§ **Instructions**
A – According to the text on group connectors, why does every connector configuration that is added show up in the conversation list? Answer in one or two sentences.
B – List every section heading that appears in the text on group connectors.
C – Extend the text on group connectors with a few sentences that follow on from its final sentence.

§ **Excerpted text**
start

Once this is done, you can configure it to follow users and/or hashtags, or both with the connector. 7

 

Each tweet, including the hashtag #Office365, will be sent to the connector that transfers it combined into our support group. Easy and without the need of developing any interface.

Credentials

The group stores the credentials of the user to access the data from the source application. The owner can manage his credentials in the credentials menu anytime. This is important to know, if the login was changed or if the user wants to delete his credentials or use other login data. Additionally, a user does not need to authenticate more than once for each app using a connector. 8

By clicking “Manage”, the user can remove his credentials and re-authenticate with another login. If a user adds more than one connector for the same app, the stored credentials are used automatically.

If you don’t feel comfortable about the fact that your credentials are stored, you might consider using “service accounts.” For instance, you can create a dedicated account only to be used by the Twitter Connector.

Confirmation

Every connector configuration added is shown in the conversation list, so that other group members see who added additional data sources to the group.

Also, the “Connectors” menu shows the configured connectors and allows to reconfigure them (for the owner of the connector) or remove them (by any member of that group). 9

Adding tasks from Wunderlist

The same story goes for other connectors. Depending on the apps sending data to the connector, various properties can be defined. We want to add tasks being assigned to Wunderlist for specific users. You see the configuration is similar as the Twitter configuration. By the way, if you have an office 365 license, you can use Wunderlist with your Office 365 account for free, just sign in to wunderlist.com with your Work or School account. 10

If a task now is assigned in Wunderlist, that information is sent instantly to the group. 12

Members are now automatically informed about tasks of their colleagues as in this sample. The Connector has pushed this task to the group instantly. 13

Connectors to go

14As you have seen in this part, it’s very easy to add ready to use connectors to a group. Depending on the source service, you need to authenticate or to configure the connector to work properly. Once the connector is established, it will start populating your group with data sent from another system.

end

§ **Information supplied**
start

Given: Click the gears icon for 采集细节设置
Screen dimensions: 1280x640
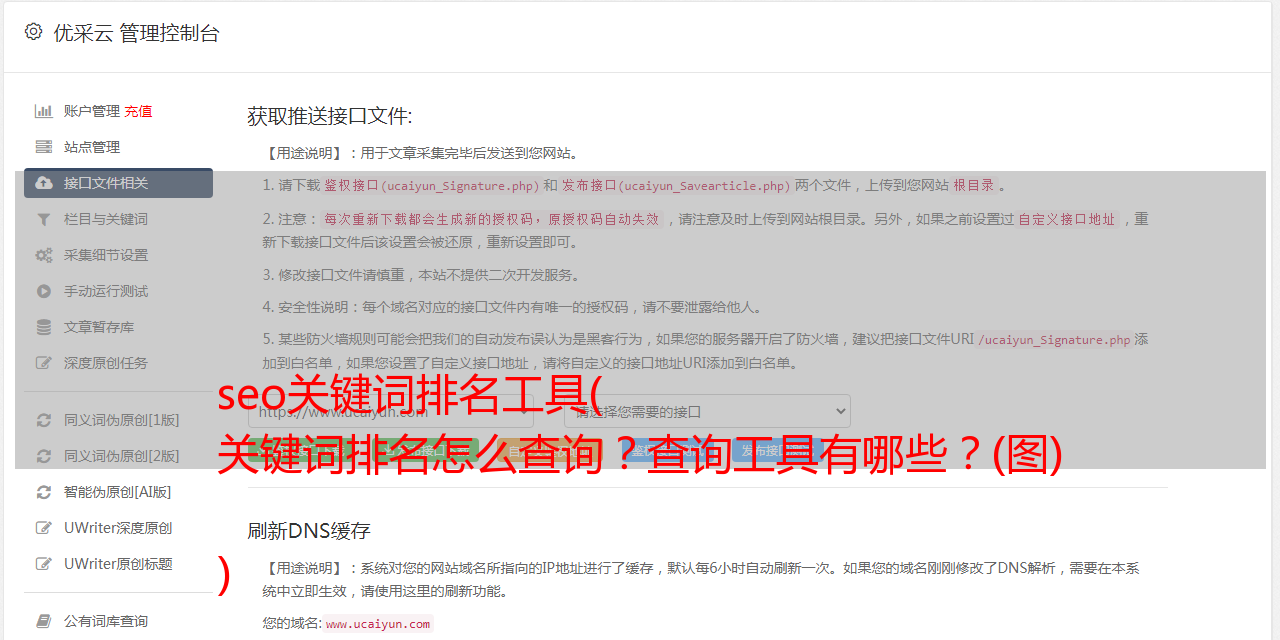Looking at the screenshot, I should (x=44, y=255).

end

§ **Responses**
A – Each added connector configuration appears in the conversation list so that the other group members can see who added more data sources to the group.

B –
- Credentials
- Confirmation
- Adding tasks from Wunderlist
- Connectors to go

C –
Some connectors combine data into one single conversation to show the content clearer. For example, the Twitter connector shows 5 tweets in one conversation while others produce one conversation per task.

Summary

This article showed how Office 365 groups basically work and how easy Connectors can be used by any user in an Office 365 tenant. We configured our “support” group for the requirements of our organization and used ready-to-use connectors.
In part two we will see how custom connectors work to send data from outside systems as scripts or other systems into an Office 365 group.


toni-pohl_1468962509_2Toni Pohl is a Windows Development MVP and a Principal at atwork.at living in Vienna, Austria. He has worked in the IT industry for 20 years in various roles, including as a consultant, blogger, author, as well as a conference presenter. Toni is an expert in the development of online technologies, Office 365 and Azure. Find more about Toni at https://about.me/toni.pohl.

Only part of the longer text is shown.